### DONNÉES DE L'EXERCICE
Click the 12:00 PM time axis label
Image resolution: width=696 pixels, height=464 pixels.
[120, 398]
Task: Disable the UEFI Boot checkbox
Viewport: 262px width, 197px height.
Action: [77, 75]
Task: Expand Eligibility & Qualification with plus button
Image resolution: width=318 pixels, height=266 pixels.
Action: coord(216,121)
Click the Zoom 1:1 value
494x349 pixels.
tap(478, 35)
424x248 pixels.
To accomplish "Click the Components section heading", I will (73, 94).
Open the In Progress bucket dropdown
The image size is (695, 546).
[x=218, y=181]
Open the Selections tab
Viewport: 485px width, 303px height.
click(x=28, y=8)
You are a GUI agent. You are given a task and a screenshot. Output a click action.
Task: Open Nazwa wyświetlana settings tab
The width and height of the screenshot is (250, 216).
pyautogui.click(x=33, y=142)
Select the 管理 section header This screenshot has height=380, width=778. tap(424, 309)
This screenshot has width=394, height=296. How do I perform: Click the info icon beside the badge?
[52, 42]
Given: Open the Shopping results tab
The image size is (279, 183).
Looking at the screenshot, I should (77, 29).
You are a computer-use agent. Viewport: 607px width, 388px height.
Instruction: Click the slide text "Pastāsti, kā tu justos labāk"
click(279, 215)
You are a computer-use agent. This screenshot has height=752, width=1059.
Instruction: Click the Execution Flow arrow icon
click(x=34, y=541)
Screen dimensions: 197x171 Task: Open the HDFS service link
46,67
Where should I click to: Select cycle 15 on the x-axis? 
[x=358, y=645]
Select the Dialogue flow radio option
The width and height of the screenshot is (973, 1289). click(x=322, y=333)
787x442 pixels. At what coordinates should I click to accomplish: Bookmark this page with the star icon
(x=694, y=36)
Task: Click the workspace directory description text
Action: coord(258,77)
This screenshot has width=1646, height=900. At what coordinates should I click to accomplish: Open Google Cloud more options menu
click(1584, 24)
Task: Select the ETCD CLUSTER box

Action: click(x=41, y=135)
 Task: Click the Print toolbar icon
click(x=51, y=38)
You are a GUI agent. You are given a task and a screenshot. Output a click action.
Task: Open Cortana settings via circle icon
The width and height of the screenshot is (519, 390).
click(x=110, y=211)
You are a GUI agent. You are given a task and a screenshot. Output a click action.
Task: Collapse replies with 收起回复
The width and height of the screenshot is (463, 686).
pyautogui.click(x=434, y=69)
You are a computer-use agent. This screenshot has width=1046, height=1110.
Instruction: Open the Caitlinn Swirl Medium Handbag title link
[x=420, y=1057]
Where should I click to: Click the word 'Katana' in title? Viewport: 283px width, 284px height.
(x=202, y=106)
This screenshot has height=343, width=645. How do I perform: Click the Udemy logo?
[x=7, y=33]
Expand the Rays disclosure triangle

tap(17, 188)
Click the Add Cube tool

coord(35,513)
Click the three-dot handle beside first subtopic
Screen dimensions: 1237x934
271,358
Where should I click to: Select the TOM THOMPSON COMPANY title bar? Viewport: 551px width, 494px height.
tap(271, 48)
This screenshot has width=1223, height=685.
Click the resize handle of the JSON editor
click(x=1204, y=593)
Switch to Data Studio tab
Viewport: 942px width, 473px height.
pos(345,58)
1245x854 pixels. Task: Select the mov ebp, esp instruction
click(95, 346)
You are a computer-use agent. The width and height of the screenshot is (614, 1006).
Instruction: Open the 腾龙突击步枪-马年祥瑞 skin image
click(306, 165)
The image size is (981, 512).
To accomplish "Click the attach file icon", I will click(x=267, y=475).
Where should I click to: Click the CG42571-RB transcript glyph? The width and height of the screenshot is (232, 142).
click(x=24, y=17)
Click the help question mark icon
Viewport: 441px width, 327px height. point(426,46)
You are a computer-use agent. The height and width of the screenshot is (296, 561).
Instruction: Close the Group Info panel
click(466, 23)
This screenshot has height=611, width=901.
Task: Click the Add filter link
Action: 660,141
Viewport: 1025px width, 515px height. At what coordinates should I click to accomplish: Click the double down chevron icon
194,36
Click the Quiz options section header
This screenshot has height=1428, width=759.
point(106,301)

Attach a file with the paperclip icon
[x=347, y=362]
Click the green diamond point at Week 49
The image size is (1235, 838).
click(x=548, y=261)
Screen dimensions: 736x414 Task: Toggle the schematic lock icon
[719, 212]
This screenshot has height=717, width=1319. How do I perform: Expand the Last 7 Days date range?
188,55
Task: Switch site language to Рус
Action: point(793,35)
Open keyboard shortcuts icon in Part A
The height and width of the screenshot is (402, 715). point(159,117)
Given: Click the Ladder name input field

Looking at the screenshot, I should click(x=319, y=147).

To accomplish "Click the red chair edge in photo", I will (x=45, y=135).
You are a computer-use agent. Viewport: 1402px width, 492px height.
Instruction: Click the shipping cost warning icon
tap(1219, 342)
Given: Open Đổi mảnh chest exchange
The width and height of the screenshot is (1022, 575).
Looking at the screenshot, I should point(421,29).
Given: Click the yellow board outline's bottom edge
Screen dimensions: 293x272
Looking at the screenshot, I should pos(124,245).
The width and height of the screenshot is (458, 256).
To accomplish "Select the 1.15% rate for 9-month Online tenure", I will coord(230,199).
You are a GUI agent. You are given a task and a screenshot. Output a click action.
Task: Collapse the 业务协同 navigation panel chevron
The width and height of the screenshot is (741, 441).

### CONSIGNE
Recopiez les lignes qui commencent à celle contenant « Given: Open Đổi mảnh chest exchange » et se terminent à la dernière ligne, en remplaçant « yellow » par « green » sans rien modifier d'autre.

### RÉPONSE ATTENDUE
Given: Open Đổi mảnh chest exchange
The width and height of the screenshot is (1022, 575).
Looking at the screenshot, I should point(421,29).
Given: Click the green board outline's bottom edge
Screen dimensions: 293x272
Looking at the screenshot, I should pos(124,245).
The width and height of the screenshot is (458, 256).
To accomplish "Select the 1.15% rate for 9-month Online tenure", I will coord(230,199).
You are a GUI agent. You are given a task and a screenshot. Output a click action.
Task: Collapse the 业务协同 navigation panel chevron
The width and height of the screenshot is (741, 441).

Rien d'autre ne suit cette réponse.